ESTRATTO DEL TESTO.

Voto no per dire forte il mio sì alla scuola pubblica, laica e gratuita.

Ieri il Consiglio di Quartiere Santo Stefano si è riunito per esprimere il proprio parere sulla nuova delibera di Giunta riguardante il sistema di elargizione di fondi pubblici alle scuole d'infanzia (3-6 anni) paritarie private. Il parere è stato quasi unanimemente favorevole: a favore il centrodestra, a favore il centrosinistra, ad eccezione della sottoscritta. Che ha votato contro. Contro anche il M5S, astenuto Aldrovandi.

Le ragioni della mia contrarietà riguardano vari aspetti, tecnici e di sostanza, riguardanti la nuova convenzione. Riguardano soprattutto la mia convinzione nel diritto insopprimibile alla scuola pubblica, laica e gratuita sancito dalla Costituzione. Convinzione ancor più bruciante oggi che il Comune di Bologna conta centinaia di esclusi dalla scuola pubblica, che hanno chiesto e hanno diritto alla scuola pubblica. E invece assistiamo oggi al paradigma costituzionale rovesciato: il libero insegnamento diventa onere per lo Stato, e la scuola pubblica diventa un diritto sacrificabile. A ciò si aggiunge la lucida amarezza sul dialogo mancato e le promesse tradite: con voto favorevole del Consiglio comunale l'anno scorso si stabilì di fare nel corso dell'anno una istruttoria partecipata per discutere con i cittadini sulla validità o meno del sistema. Non è stata fatta. La nuova delibera, di durata quadriennale, è stata invece concertata - lo si è appreso a cose fatte dai giornali - da un "gruppo di lavoro" composto dalla diretta interessata, Fism, e da tecnici dell'amministrazione.

Credo con forza che chi condivide il mio pensiero e le mie motivazioni abbia il diritto di trovare in sede di Consiglio una rappresentanza politica e istituzionale, perciò convintamente ho votato contro. Ecco di seguito il mio intervento.

ESERCIZI.
1 – Riporta dall'estratto il passo da "Ieri il Consiglio" fino a "M5S, astenuto Aldrovandi." compreso.
2 – Rispondi a queste domande in base all'estratto:
(a) Quale Consiglio di Quartiere si è riunito ieri?
(b) Come ha votato Aldrovandi?
(c) Qual è la durata della nuova delibera?
3 – Traduci in inglese questa frase dell'estratto: "Il parere è stato quasi unanimemente favorevole: a favore il centrodestra, a favore il centrosinistra, ad eccezione della sottoscritta."
Le voci non servono per svolgere gli esercizi.

Voci di puntamento su documenti e schermate
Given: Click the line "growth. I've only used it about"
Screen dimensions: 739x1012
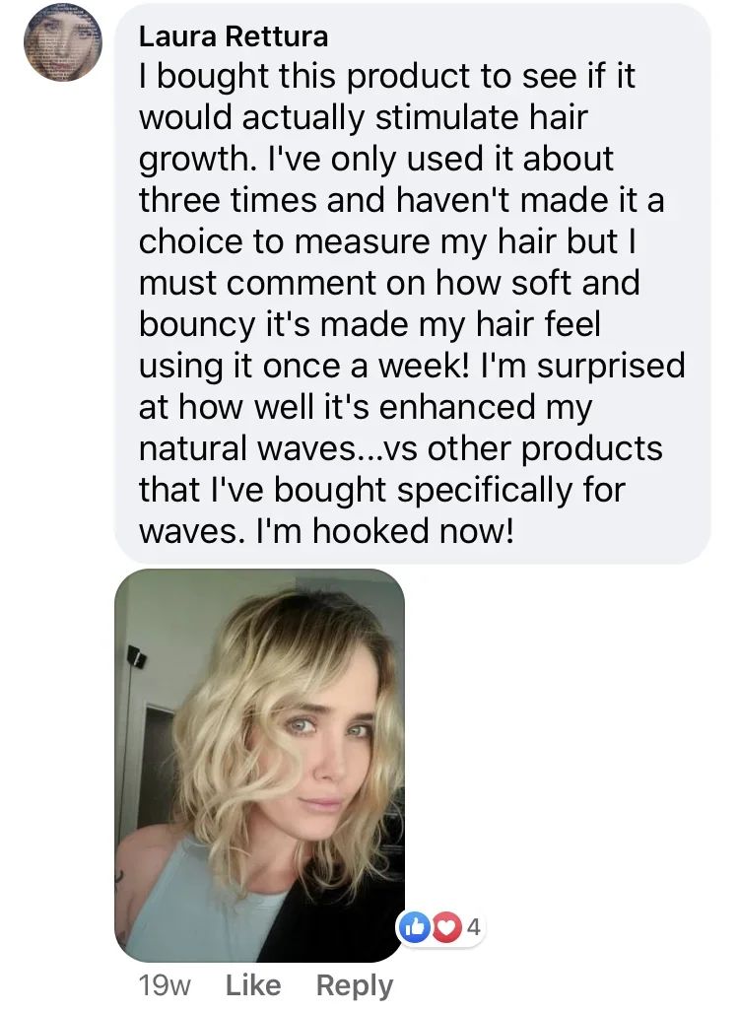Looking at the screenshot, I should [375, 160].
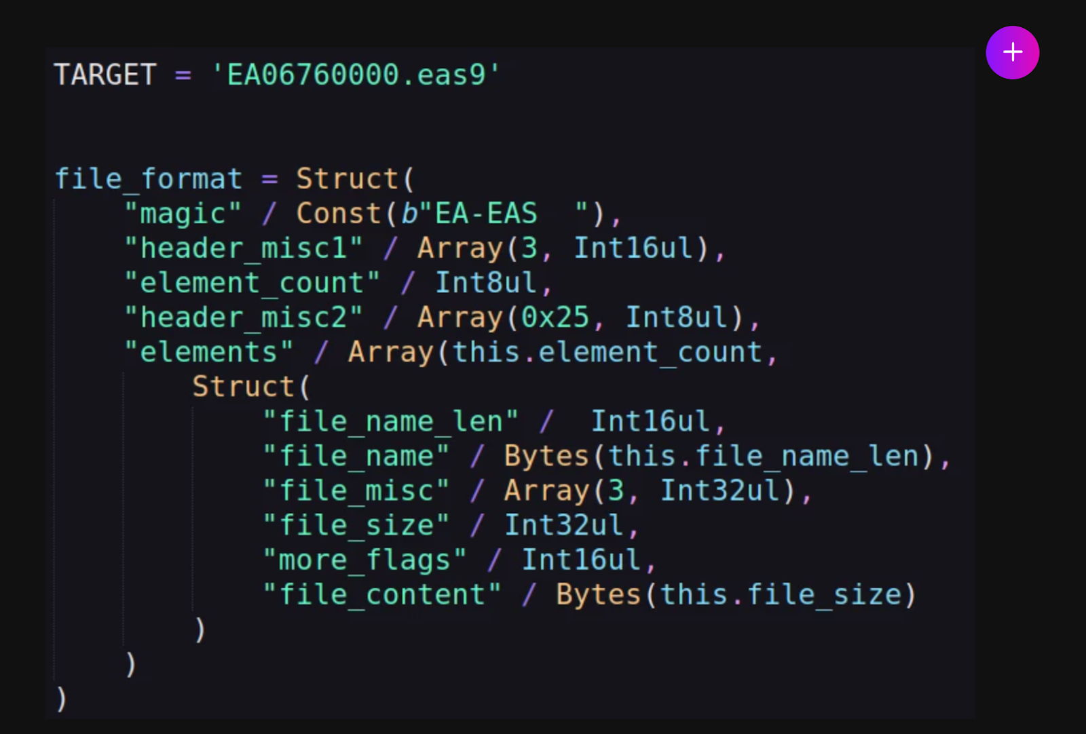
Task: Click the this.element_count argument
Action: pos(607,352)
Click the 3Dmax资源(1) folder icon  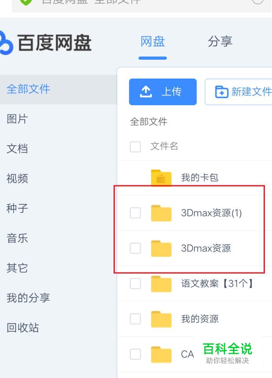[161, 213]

SOLUZIONI DEGLI ESERCIZI.
1 –
Ieri il Consiglio di Quartiere Santo Stefano si è riunito per esprimere il proprio parere sulla nuova delibera di Giunta riguardante il sistema di elargizione di fondi pubblici alle scuole d'infanzia (3-6 anni) paritarie private. Il parere è stato quasi unanimemente favorevole: a favore il centrodestra, a favore il centrosinistra, ad eccezione della sottoscritta. Che ha votato contro. Contro anche il M5S, astenuto Aldrovandi.

2 –
(a) Il Consiglio di Quartiere Santo Stefano.
(b) Si è astenuto.
(c) Quattro anni.

3 – The opinion was almost unanimously in favor: the center-right in favor, the center-left in favor, with the exception of the undersigned.